=== Your goal ===
Update the data by changing every "screenshot" to "screen capture" and keeping everything else the same. Don't include the pictures.

=== Records ===
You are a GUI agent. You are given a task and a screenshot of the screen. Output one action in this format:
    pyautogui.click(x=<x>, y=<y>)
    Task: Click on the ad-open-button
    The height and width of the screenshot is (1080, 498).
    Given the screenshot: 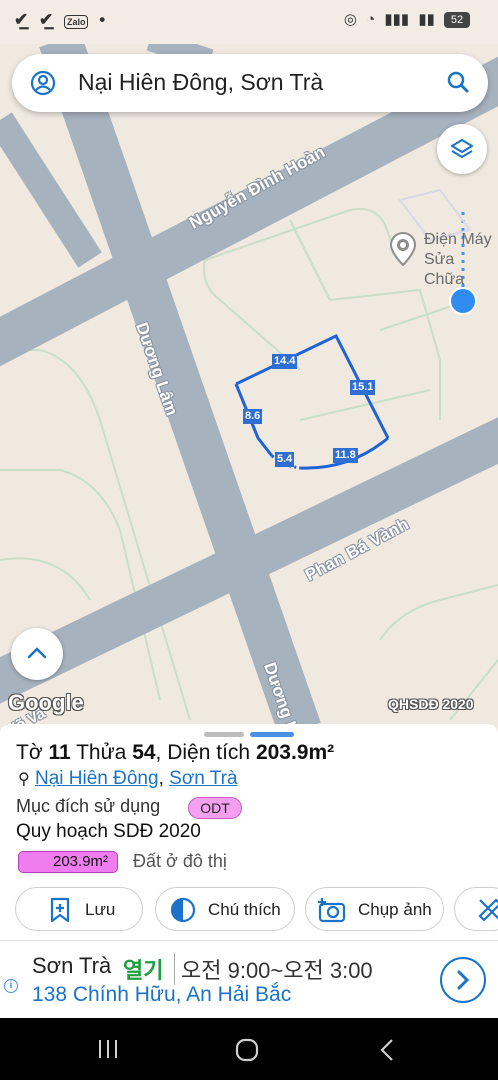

=== Task answer ===
You are a GUI agent. You are given a task and a screen capture of the screen. Output one action in this format:
    pyautogui.click(x=<x>, y=<y>)
    Task: Click on the ad-open-button
    The height and width of the screen capture is (1080, 498).
    Given the screen capture: 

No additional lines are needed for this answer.